Skip site navigation (1) Skip section navigation (2)

Re: [GENERAL] Creation of tsearch2 index is very

From: Ron <rjpeace(at)earthlink(dot)net>
To: Tom Lane <tgl(at)sss(dot)pgh(dot)pa(dot)us>,pgsql-performance(at)postgresql(dot)org
Subject: Re: [GENERAL] Creation of tsearch2 index is very
Date: 2006-01-27 00:18:35
Message-ID: 7.0.1.0.2.20060126190219.0388a918@earthlink.net (view raw or flat)
Thread:
Lists: pgsql-generalpgsql-performance
At 01:27 PM 1/21/2006, Tom Lane wrote:
>Ron <rjpeace(at)earthlink(dot)net> writes:
> > At 07:23 PM 1/20/2006, Tom Lane wrote:
> >> Well, we're trying to split an index page that's gotten full into
> >> two index pages, preferably with approximately equal numbers of items in
> >> each new page (this isn't a hard requirement though).
>
> > Maybe we are over thinking this.  What happens if we do the obvious
> > and just make a new page and move the "last" n/2 items on the full
> > page to the new page?
>
>Search performance will go to hell in a handbasket :-(.  We have to make
>at least some effort to split the page in a way that will allow searches
>to visit only one of the two child pages rather than both.
>
>It's certainly true though that finding the furthest pair is not a
>necessary component of that.  It's reasonable if you try to visualize
>the problem in 2D or 3D, but I'm not sure that that geometric intuition
>holds up in such a high-dimensional space as we have here.
After reading the various papers available on GiST and RD trees, I 
think I have a decent suggestion.

Since RD tree keys contain the keys of their descendents/components 
in them, they are basically a representation of a depth first 
search.  This can be useful for intra-document searches.

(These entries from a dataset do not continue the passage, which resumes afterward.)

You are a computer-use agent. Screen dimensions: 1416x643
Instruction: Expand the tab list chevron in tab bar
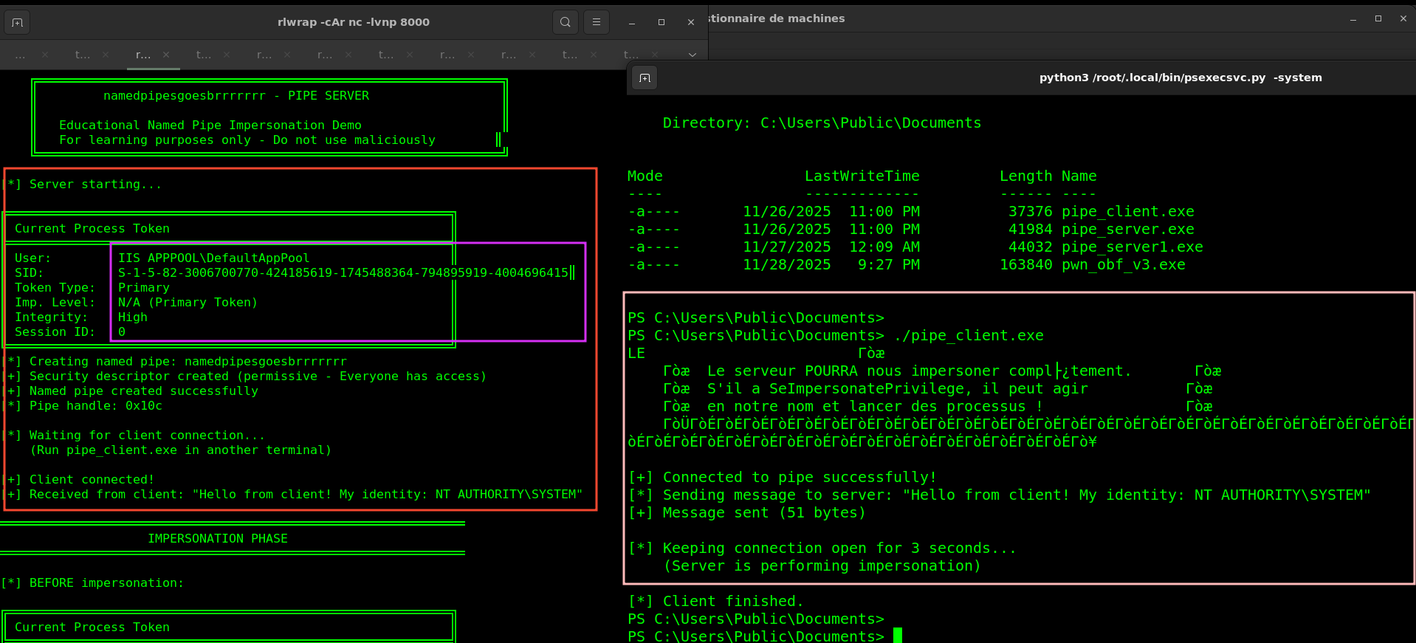click(692, 55)
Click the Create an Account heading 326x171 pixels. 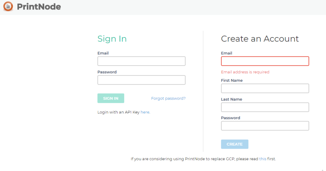click(260, 39)
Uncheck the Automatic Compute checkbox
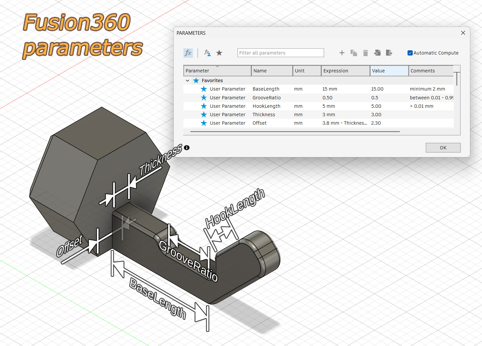This screenshot has height=346, width=482. (x=410, y=53)
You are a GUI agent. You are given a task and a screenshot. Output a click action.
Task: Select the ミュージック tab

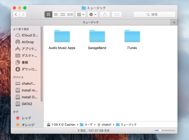tap(91, 22)
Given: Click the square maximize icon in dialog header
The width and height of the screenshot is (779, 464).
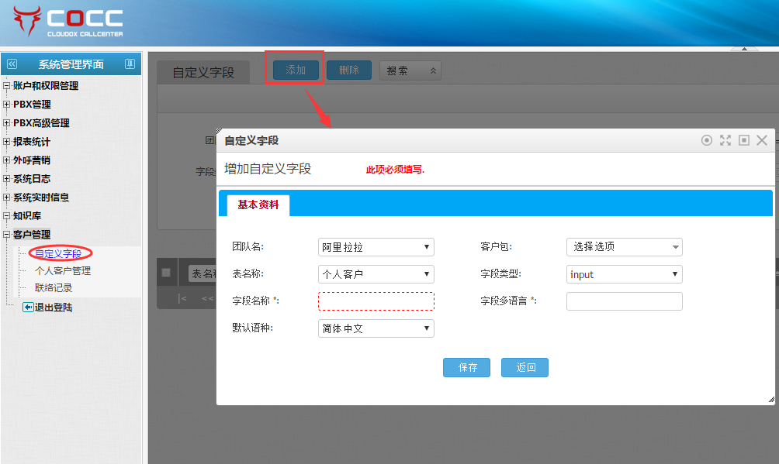Looking at the screenshot, I should coord(744,140).
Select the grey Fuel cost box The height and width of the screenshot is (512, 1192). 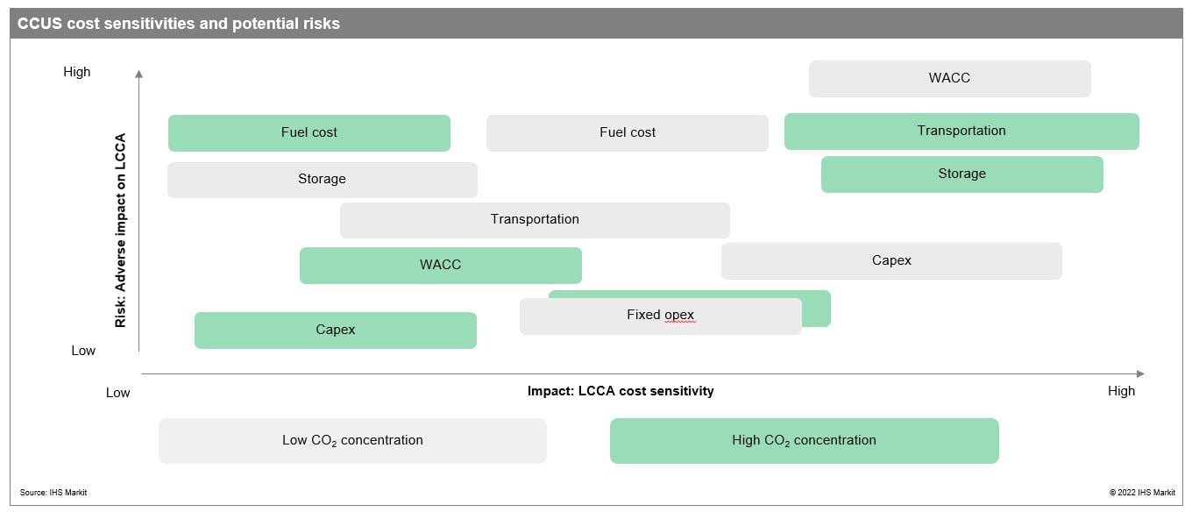(x=627, y=132)
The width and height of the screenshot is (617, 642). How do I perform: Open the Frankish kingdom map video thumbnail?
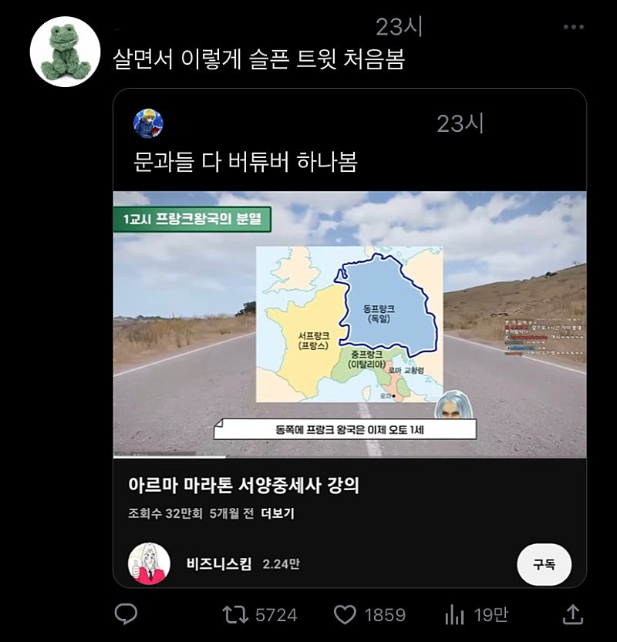pos(349,324)
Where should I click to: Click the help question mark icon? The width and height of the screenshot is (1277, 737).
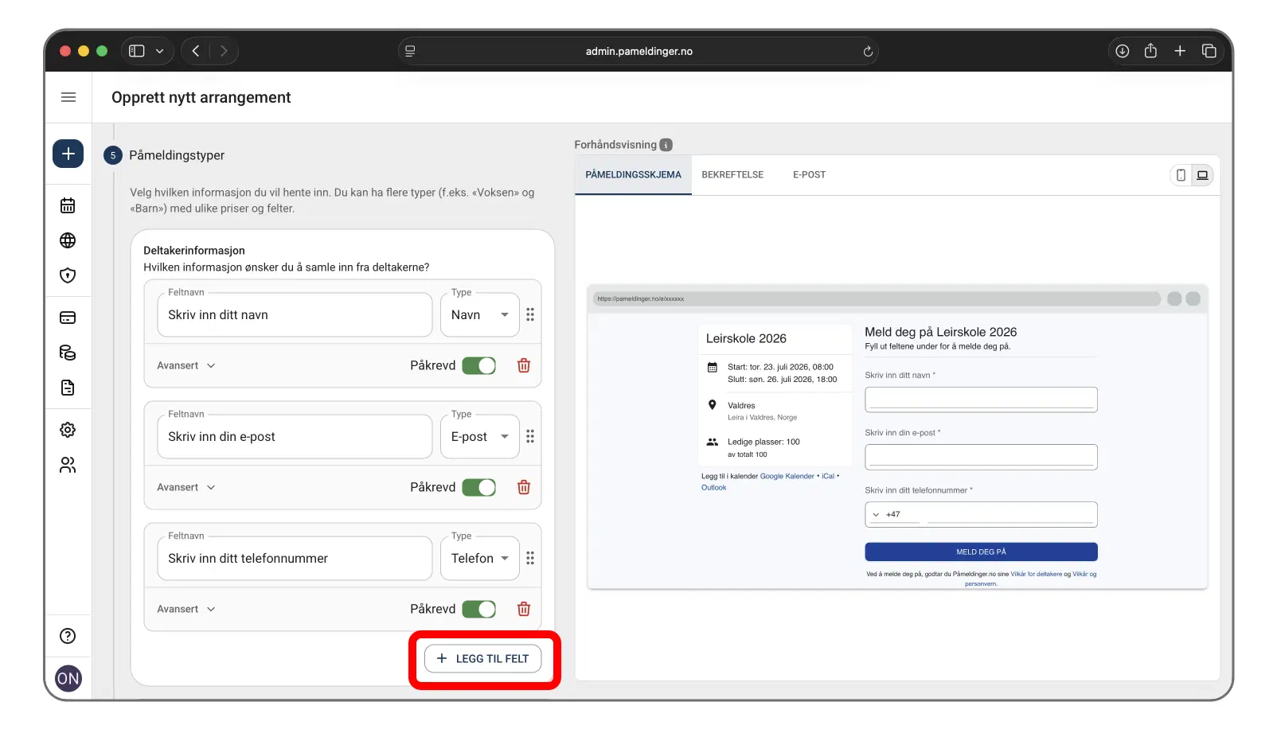click(68, 636)
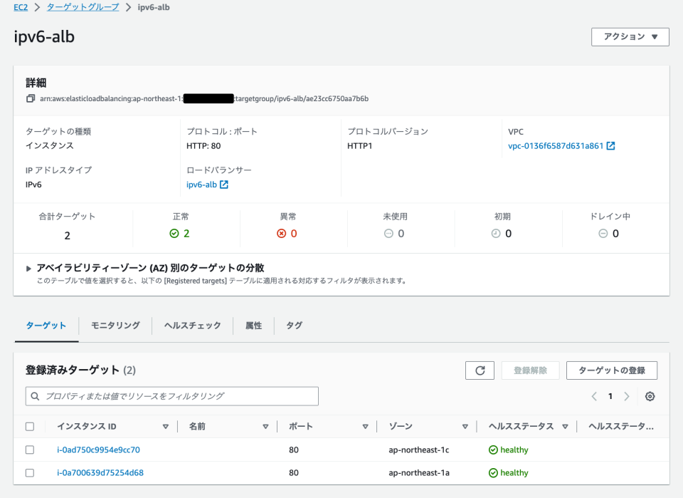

OTOH, inter-document searches are going to be more akin to breadth 
first searches using RD trees.

Thus my suggestion is that we maintain =two= index structures for text data.

The first contains as many keys and all their descendents as 
possible.  When we can no longer fit a specific complete "path" into 
a page, we start a new one; trying to keep complete top level to leaf 
key sets within a page.  This will minimize paging during 
intra-document searches.

The second index keeps siblings within a page and avoids putting 
parents or children within a page unless the entire depth first 
search can be kept within the page in addition to the siblings 
present.  This will minimize paging during inter-document searches.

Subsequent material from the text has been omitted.